Die Aufgabe:
Gib aus dem Text über Cameron und das EU-Referendum die Passage wörtlich wieder, die mit „Cameron, der Insulaner“ beginnt und sich bis einschließlich „nicht mehr ausschloss.“ erstreckt.

Übungstext:
>>>
Cameron, der Insulaner
Das EU-Referendum soll den Tories Stimmen bringen, doch die Rechnung wird nicht aufgehen von Jean-Claude Sergeant
Über den Austritt aus der Europäischen Union nachzudenken ist kein Tabu mehr!“, jubelte Nigel Farage am 23. Januar. Der Chef der United Kingdom Independence Party (UKIP), der sich gern als Opfer der europafreundlichen britischen „Elite“ sieht, freute sich diesmal über seinen Premierminister. In einer Rede, in der David Cameron die Position Großbritannien innerhalb der EU „klarstellen“ wollte, hatte der Vorsitzende der Konservativen Partei zu verstehen gegeben, dass er einen Bruch mit Brüssel nicht mehr ausschloss.
<<<
Gesammelte Daten:
>>>
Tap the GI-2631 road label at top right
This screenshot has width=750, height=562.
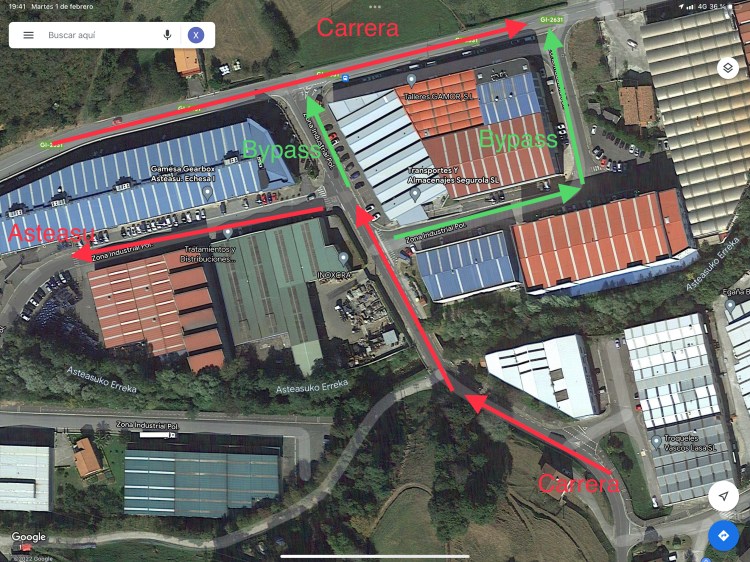click(551, 20)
<<<
Lösung der Aufgabe:
Cameron, der Insulaner
Das EU-Referendum soll den Tories Stimmen bringen, doch die Rechnung wird nicht aufgehen von Jean-Claude Sergeant
Über den Austritt aus der Europäischen Union nachzudenken ist kein Tabu mehr!“, jubelte Nigel Farage am 23. Januar. Der Chef der United Kingdom Independence Party (UKIP), der sich gern als Opfer der europafreundlichen britischen „Elite“ sieht, freute sich diesmal über seinen Premierminister. In einer Rede, in der David Cameron die Position Großbritannien innerhalb der EU „klarstellen“ wollte, hatte der Vorsitzende der Konservativen Partei zu verstehen gegeben, dass er einen Bruch mit Brüssel nicht mehr ausschloss.